Context-Aware Workflow Decomposition for Automated Mobile UI Annotation Using Multimodal Large Language Models

Accurate mobile user interface annotation is important for UI understanding, accessibility tools, automated testing, dataset construction, and GUI agents. However, mobile screens are difficult to annotate because they often contain small, dense, nested, and visually ambiguous elements. Multimodal large language models can help automate this process, but their outputs are sensitive to prompt design and the organization of annotation tasks. This paper studies automated mobile UI annotation from a workflow design perspective, focusing on improving annotation precision. Rather than asking the model to annotate all UI elements in a single step, the task is divided into smaller context-aware stages, allowing related UI elements to be handled with clearer instructions and useful screen context. The proposed pipeline uses structured prompts, schema-constrained JSON outputs, and element-specific annotation instructions. Experiments are conducted on expert-annotated mobile UI screens from the MUIAnno dataset, using eight common UI element types: button, tab, clickable text, card, label, plain text, icon, and image. Four workflow strategies are evaluated: one-step, two-step, four-step, and eight-step annotation. Results show that the two-step workflow achieves the highest precision, while deeper decomposition improves recall but produces more false positives. Additional grouping experiments show that annotation quality depends on both workflow depth and element-class grouping. Overall, careful workflow design can make LLM-based mobile UI annotation more reliable for UI understanding, dataset construction, and GUI agent development.

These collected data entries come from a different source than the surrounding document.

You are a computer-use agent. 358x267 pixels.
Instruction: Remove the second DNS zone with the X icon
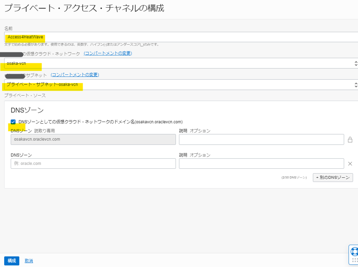click(x=350, y=163)
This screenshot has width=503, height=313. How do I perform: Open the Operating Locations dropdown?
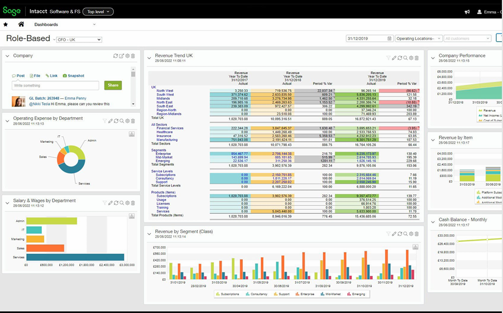[x=419, y=38]
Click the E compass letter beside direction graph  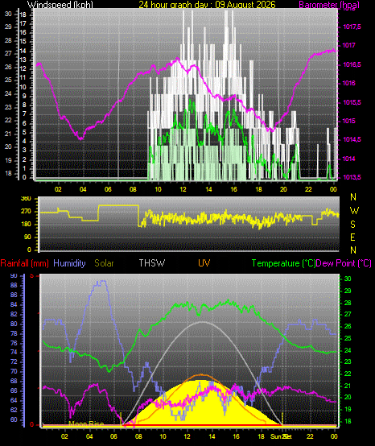(352, 237)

翻译：精确的移动用户界面标注对于界面理解、无障碍工具、自动化测试、数据集构建以及图形用户界面代理至关重要。然而，移动屏幕由于包含密集、嵌套且视觉模糊的小尺寸元素，标注难度较大。多模态大语言模型可协助自动化这一过程，但其输出结果对提示设计及标注任务的组织方式较为敏感。本文从工作流设计视角出发，研究自动化移动界面标注，重点关注提升标注精度。通过将标注任务分解为多个情境感知的小型阶段，而非要求模型在单一步骤中完成所有界面元素的标注，使得相关界面元素能够依托更清晰的指令与有效的屏幕上下文进行处理。所提出的流水线采用结构化提示、模式约束的JSON输出以及元素特定标注指令。实验基于MUIAnno数据集中经专家标注的移动界面屏幕，涵盖八种常见界面元素类型：按钮、标签页、可点击文本、卡片、标签、纯文本、图标及图像。我们评估了四种工作流策略：一步、两步、四步及八步标注。结果显示，两步工作流实现了最高精确率，而更深度的分解虽提高了召回率，但产生了更多误检。额外分组实验表明，标注质量同时取决于工作流深度与元素类别分组。总体而言，精细的工作流设计可提升基于大语言模型的移动界面标注在界面理解、数据集构建及图形用户界面代理开发中的可靠性。